Or do you plan your trip meticulously? Do you get the newest edition of Lonely Planet, schedule and book your stops on Tripit.com or some other site, create a budget, and read up on every travel blog you can find? That works too, and you’re bound to hit everything you want to see and not go over budget.
Or maybe you’re somewhere in-between. After all, road trips are supposed to be a little bit free-wheeling, but you don’t want to get caught high and dry.
The marketer’s conundrum
After working with business leaders for more than 15 years, I have observed a few things. They are:
- Passionate about their businesses
- Extremely knowledgeable about their product or service
- Eager to reach and convert their target market
- Frequently working off of assumptions about said target market
These points represent the marketers conundrum. Business leaders have spent a lot of time developing their product and their business to get it where it is already. Many of them have been successful to that point because they were able to attract and convert the low-hanging fruit.
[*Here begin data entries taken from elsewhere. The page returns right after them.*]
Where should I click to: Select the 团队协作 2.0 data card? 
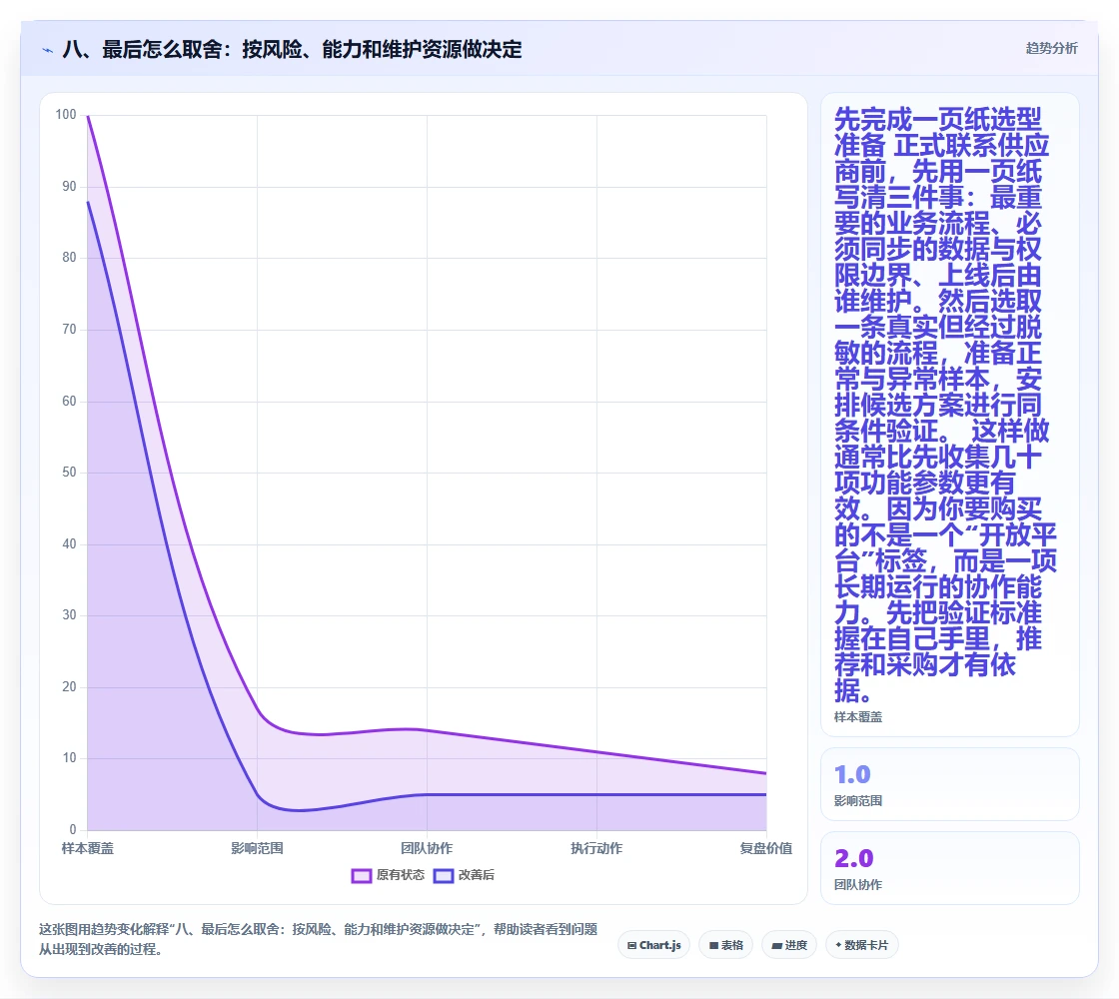(950, 868)
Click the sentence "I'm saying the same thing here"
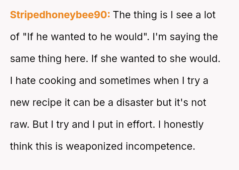Image resolution: width=239 pixels, height=170 pixels. tap(185, 37)
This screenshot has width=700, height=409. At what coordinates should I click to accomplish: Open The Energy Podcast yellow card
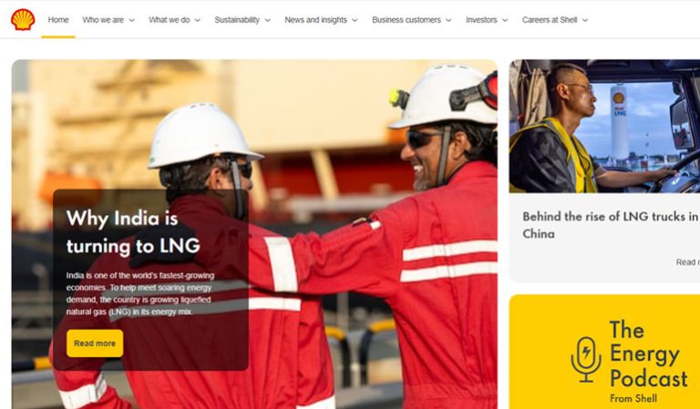click(x=604, y=352)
But things become more difficult when it comes to casting the net wider. In their eagerness to grow, many owners are reluctant to invest more time and effort into research.
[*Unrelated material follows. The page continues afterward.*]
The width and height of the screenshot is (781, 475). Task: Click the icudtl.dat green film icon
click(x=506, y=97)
“We’ve done that.” they’ll say. “We know our target audience.”
My response is that the research never ends.
If we’re going on a digital marketing road trip together, we need to plan. And that’s where research comes into play. But you’re anxious to hit the road, so here is a simple but powerful research plan that can get us out on the road.
You have three invaluable sources to turn to: your own website, your clients, and your competitors. Let’s look at how we can use these.
Your Website + Google Analytics = Powerful Insights
If you don’t have Google Analytics on your site, stop reading right now and get that done. It’s free and there is a wealth of data you can learn from. Go ahead, I’ll be waiting…
Ok, so now that you have Google Analytics setup, don’t get overwhelmed by all the features. You have plenty of time to become a master at Google Analytics, and you can learn from all of the great tutorials that they offer, for free.
Let’s focus on two things: how your visitors found you and the content that is converting.
- Acquisition > Campaigns > Organic Keywords: This will show you the keywords visitors used when they came to your site. This is valuable information as it helps you know what people are thinking when the answer is you.
- Behaviour > Site Content > All Pages: This will show you the most popular content on your site. Review those pages and analyze what makes them popular.
Another paid tool that is extremely powerful is Alexa, which I’ll get into more when it comes to competitive intelligence. Alexa, owned by Amazon, pulls a wealth of data from Amazon. With it, you can pull top keywords, both paid and search, that you and your competitors use, as well as traffic sources, amount spent. It’s a powerful tool. Try it for free for seven days and learn a few things about your site and your competition.
Your Clients Know a Thing or Two About You
Your best clients like you for a reason. They believe in your products and services, and pay you to provide them. And you want to attract more just like them.
When is the last time you asked them why they like you? Most of the time, they’ll gladly answer your questions, but you have to take time to ask, and it’s actually quite easy.
- Identify 10 or 15 of your top clients. Ask them if they’ll take 30 minutes to chat. You want to ask them a series of questions.
- Come up with a set of questions. Ultimately, you want to know more about them (demographics) and why they came to you (their pain or motivation for using your products and services) and the benefit your product or service provides to them. Here are a few questions I like to ask:
- “What’s your single biggest business problem right now?”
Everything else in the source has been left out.